Uncle Jim severed ties with Lori when she was twelve, when his first—and first ex-wife—remarried. She'd decided that their daughter would take her new stepfather's last name, and my uncle blamed his then twelve year old daughter for that decision. The few times the delicate topic ever came up in my company, I heard him say, "She's not my daughter" or "I don't have a daughter." I never met the girl who would have been my cousin, who in old Polaroids was pretty and had pigtails. I've wondered if at times she’d wished that my uncle wasn't her father. I wonder if she told people that Uncle Jim wasn't her father, or, simply, "I don't have a father. He's dead."

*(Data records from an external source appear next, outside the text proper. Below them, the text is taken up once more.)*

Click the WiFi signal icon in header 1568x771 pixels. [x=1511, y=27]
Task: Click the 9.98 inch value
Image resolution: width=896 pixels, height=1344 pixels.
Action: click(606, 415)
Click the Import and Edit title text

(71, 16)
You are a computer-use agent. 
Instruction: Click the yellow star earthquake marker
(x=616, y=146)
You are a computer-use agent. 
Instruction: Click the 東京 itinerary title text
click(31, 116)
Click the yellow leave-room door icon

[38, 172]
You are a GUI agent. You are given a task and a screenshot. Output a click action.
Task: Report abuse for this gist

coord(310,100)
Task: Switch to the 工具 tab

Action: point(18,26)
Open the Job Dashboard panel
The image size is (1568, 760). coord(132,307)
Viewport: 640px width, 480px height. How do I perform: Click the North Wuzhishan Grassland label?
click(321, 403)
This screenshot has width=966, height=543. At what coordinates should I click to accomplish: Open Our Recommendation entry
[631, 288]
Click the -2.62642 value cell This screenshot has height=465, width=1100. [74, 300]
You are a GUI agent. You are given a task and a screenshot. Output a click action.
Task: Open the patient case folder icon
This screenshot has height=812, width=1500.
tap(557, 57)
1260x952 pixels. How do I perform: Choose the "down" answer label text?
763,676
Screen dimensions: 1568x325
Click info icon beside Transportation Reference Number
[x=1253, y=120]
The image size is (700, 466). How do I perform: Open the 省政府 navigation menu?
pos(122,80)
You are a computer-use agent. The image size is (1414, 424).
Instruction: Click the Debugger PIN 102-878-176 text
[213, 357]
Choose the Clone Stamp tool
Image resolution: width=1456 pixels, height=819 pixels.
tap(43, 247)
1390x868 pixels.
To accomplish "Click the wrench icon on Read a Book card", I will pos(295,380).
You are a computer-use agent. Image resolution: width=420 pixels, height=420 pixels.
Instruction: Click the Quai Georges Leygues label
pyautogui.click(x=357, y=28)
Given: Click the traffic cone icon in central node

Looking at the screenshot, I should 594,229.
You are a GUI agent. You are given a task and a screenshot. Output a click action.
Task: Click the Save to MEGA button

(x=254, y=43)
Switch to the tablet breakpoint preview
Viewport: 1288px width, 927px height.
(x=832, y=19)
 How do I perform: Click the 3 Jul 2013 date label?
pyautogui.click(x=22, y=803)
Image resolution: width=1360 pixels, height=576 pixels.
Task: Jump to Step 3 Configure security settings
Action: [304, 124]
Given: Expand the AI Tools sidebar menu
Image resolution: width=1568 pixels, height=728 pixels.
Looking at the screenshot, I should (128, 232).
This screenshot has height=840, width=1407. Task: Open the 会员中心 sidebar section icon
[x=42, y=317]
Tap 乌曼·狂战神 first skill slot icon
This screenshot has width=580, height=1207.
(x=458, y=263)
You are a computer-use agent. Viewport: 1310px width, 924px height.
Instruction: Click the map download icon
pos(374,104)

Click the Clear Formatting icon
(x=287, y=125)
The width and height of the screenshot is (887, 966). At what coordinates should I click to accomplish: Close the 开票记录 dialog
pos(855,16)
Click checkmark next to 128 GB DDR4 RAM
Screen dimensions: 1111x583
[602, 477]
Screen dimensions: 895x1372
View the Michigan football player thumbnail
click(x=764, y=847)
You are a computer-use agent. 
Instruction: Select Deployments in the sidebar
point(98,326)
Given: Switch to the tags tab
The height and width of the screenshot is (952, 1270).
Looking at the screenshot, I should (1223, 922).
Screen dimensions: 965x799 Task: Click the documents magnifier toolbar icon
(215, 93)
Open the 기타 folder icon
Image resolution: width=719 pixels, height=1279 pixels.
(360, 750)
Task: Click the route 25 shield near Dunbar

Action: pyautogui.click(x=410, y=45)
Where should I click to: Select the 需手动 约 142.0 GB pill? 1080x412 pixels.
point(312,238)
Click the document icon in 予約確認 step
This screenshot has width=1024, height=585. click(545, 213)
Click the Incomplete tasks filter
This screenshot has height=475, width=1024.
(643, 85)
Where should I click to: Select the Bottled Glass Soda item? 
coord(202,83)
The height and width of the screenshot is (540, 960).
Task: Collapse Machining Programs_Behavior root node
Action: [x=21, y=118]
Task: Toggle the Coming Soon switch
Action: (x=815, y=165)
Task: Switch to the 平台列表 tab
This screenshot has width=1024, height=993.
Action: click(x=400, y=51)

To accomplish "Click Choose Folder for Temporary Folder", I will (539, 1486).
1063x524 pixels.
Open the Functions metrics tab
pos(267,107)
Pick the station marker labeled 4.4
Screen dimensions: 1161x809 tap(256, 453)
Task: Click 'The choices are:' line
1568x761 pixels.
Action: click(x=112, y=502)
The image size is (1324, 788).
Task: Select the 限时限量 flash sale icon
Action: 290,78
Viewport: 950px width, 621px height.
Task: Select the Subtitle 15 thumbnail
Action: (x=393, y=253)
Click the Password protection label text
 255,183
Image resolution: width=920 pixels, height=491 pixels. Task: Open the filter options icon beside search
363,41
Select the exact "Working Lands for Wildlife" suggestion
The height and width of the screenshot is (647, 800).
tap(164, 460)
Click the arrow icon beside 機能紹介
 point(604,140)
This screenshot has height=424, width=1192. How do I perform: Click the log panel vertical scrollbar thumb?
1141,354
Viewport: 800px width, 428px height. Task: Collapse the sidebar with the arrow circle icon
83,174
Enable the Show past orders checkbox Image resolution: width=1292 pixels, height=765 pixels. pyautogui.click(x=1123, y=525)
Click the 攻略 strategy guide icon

If anybody knew what Lori felt about my uncle Jim, her estranged father, it would've been my grandmother, who remained in contact with Lori, exchanging birthday and Christmas cards and graduation announcements and such … until, as happens as preteens become teens and teens become young adults with lives of their own, my grandmother no longer got a birthday card or Easter greeting from Lori, and they naturally drifted apart.
Knowing my grandmother, though, I don't think it’s far-fetched to assume she nagged her son about more than just his drinking and cancer sticks, especially when she no longer heard regularly from her abandoned granddaughter, Lori.
Coming home at Christmas, then, for Uncle Jim, probably meant facing, once again, his dubious decision to remain self-exiled, divorced from his daughter. Merry fucking Christmas indeed.
I was always curious to hear Uncle Jim's side of the stories. He could spin an uproarious yarn himself, the few I heard, which were always side-splitting, at least when my disapproving grandmother wasn't in the room. But over the years, my uncle never called me, and I never even once called him. We never became close obviously, even at the end. I guess it just runs in my family. Not calling. Not caring. Not being close ...
And I'm no closer today comprehending what Jim was communicating to me then, that Fall afternoon six years ago, at Forest Lawn, when, at her funeral, he spoke so bitterly about my grandmother, his Mom.